TASK OBJECTIVE: Without the images, output every record exactly as it appears.

Screenshot grounding data
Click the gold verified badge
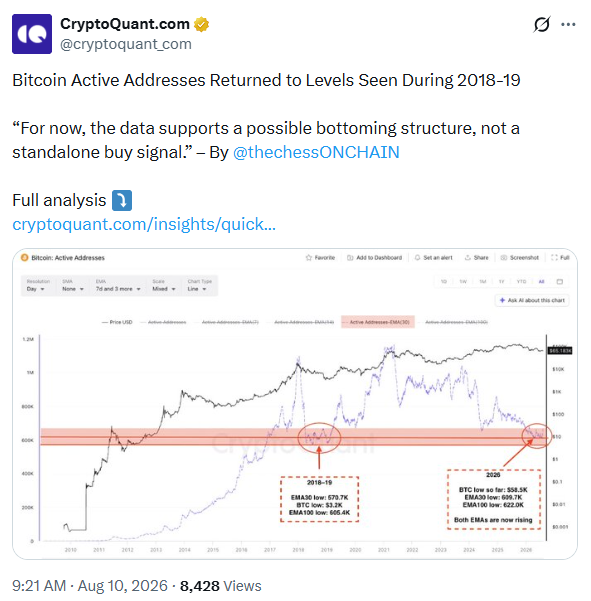The width and height of the screenshot is (591, 601). 201,24
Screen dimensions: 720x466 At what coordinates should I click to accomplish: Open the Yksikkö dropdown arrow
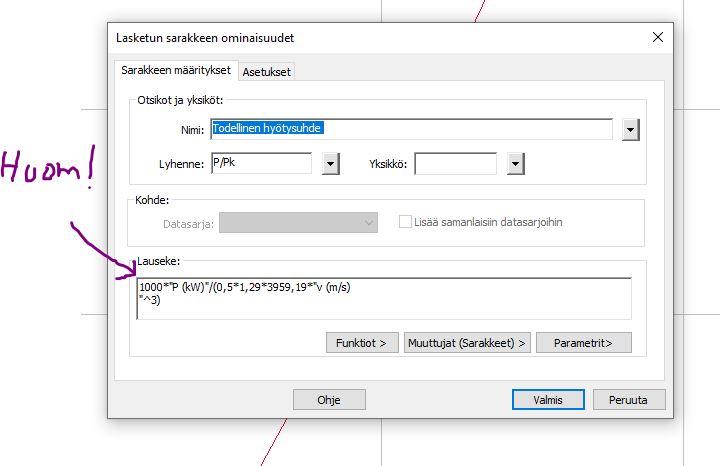coord(515,164)
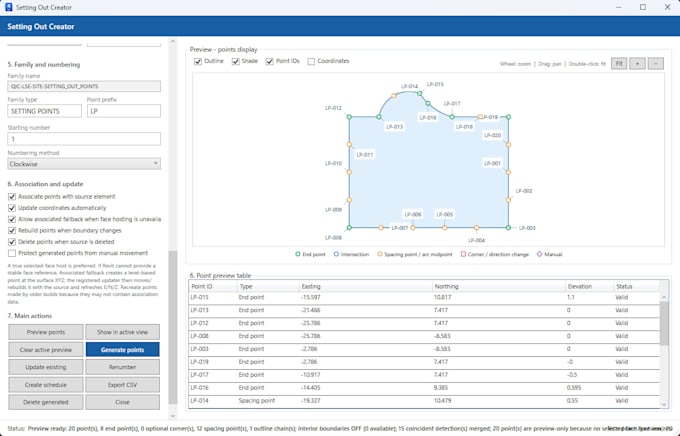Click the Setting Out Creator app icon

click(x=8, y=7)

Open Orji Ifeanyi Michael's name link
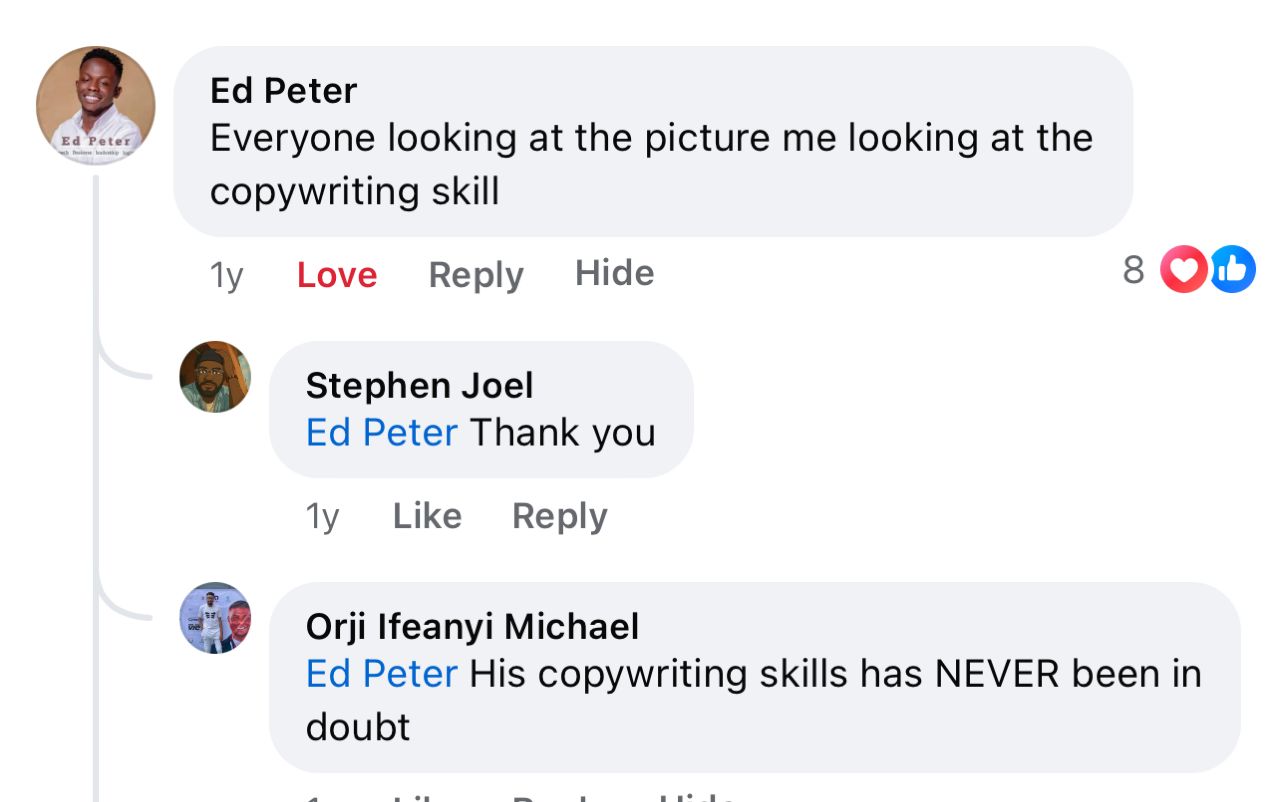[x=472, y=627]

WRITTEN ANSWER:
Click the gold verified badge
The width and height of the screenshot is (591, 601). 201,24
Screen dimensions: 720x466 At what coordinates should I click to accomplish: Open the Yksikkö dropdown arrow
coord(515,164)
Click the Setting Out Creator app icon

click(x=8, y=7)

Open Orji Ifeanyi Michael's name link
[x=472, y=627]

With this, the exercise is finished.